Kubelet —talksto—> CRI (container runtime interface)—>talksTo—> container Runtime
Initially, K8 supported just docker →new container runtime emerged → k8 created a common Container runtime interface → containers
Docker did not follow k8 CRI, therefore k8 had to create a docker shim
Kubelet —talksto——> CRI (container runtime interface)—talksTo—>DockerShim(bridge)—> container Runtime
the dockerShim is removed from kubernetes v1.24
Also docker is entire stack and not just runtime - it has CLI ,docker UI,api, used for building image
Lightweight containers emerged -
CRIO
containerd (ill be using this one for this series)
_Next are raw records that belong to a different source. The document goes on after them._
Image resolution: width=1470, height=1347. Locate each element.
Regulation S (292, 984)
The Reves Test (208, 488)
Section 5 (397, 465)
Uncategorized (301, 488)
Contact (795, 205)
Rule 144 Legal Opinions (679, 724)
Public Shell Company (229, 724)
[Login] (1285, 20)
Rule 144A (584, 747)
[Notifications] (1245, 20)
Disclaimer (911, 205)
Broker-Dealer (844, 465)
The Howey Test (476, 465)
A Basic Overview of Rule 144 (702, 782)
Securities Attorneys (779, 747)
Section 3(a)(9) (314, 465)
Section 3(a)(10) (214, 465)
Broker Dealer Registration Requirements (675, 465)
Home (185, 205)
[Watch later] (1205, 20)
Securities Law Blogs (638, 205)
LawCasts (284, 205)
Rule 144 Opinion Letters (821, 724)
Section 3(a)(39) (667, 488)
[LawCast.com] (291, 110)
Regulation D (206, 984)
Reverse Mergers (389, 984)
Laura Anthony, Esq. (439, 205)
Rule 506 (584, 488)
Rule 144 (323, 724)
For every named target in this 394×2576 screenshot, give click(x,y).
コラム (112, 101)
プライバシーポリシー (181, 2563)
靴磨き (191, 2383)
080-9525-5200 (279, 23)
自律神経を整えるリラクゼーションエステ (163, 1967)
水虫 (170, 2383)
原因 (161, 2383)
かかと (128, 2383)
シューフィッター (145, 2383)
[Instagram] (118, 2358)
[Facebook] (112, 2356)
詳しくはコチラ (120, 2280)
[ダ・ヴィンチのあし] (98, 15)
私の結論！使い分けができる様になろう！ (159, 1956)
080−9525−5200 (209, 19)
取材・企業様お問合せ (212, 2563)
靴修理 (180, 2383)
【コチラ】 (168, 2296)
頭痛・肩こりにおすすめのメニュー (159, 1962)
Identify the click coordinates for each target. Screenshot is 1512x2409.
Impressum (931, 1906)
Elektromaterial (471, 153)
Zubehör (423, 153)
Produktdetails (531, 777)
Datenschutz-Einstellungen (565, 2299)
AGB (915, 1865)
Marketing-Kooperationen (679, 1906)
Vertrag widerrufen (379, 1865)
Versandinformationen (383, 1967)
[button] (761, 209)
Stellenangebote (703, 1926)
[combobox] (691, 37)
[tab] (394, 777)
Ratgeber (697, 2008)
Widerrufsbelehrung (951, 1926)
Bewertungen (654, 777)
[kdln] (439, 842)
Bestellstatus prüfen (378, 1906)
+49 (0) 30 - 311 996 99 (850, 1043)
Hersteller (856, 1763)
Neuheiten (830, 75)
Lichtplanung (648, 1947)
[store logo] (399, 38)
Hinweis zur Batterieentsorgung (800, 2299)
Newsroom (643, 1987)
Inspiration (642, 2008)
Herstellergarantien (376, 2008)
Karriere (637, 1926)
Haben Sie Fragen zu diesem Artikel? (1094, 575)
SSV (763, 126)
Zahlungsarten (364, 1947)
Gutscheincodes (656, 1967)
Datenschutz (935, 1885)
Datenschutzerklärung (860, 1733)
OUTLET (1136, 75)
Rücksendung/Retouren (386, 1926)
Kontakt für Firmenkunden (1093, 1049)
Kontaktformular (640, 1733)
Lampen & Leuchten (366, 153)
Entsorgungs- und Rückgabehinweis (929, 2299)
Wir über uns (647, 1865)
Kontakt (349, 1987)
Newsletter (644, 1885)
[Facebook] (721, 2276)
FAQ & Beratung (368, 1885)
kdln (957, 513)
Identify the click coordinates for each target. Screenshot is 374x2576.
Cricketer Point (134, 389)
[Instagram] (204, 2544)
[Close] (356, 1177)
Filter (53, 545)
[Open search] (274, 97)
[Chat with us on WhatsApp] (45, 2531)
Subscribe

- Containerd is compatible with docker images. you can run your application docker image in containerd
Install containerD ( v 1.7.3 is current at the time of writing) , kubelet( 1.28.2-1.1) kubeadm, kubectl on all 3 machines***
https://github.com/containerd/containerd/blob/main/docs/getting-started.md
You must disable swap other wise the cluster init will fail (use related flag if swap needs to be used)
note:- if your disk space is less than 10 GB ; pods will not run as expected
#!/bin/bash
mkdir /cri
cd /cri/
wget https://github.com/containerd/containerd/releases/download/v1.7.3/containerd-1.7.3-linux-amd64.tar.gz
wget https://github.com/opencontainers/runc/releases/download/v1.1.8/runc.amd64
install -m 755 runc.amd64 /usr/local/sbin/runc
tar Cxzvf /usr/local containerd-1.7.3-linux-amd64.tar.gz
wget https://github.com/containernetworking/plugins/releases/download/v1.3.0/cni-plugins-linux-amd64-v1.3.0.tgz
mkdir -p /opt/cni/bin
tar Cxzvf /opt/cni/bin cni-plugins-linux-amd64-v1.3.0.tgz
mkdir -p /usr/local/lib/systemd/system/
cat <<EOF | tee /usr/local/lib/systemd/system/containerd.service
[Unit]
Description=containerd container runtime
Documentation=https://containerd.io
After=network.target local-fs.target
[Service]
#uncomment to enable the experimental sbservice (sandboxed) version of containerd/cri integration
#Environment="ENABLE_CRI_SANDBOXES=sandboxed"
ExecStartPre=-/sbin/modprobe overlay
ExecStart=/usr/local/bin/containerd
Type=notify
Delegate=yes
KillMode=process
Restart=always
RestartSec=5
# Having non-zero Limit*s causes performance problems due to accounting overhead
# in the kernel. We recommend using cgroups to do container-local accounting.
LimitNPROC=infinity
LimitCORE=infinity
LimitNOFILE=infinity
# Comment TasksMax if your systemd version does not supports it.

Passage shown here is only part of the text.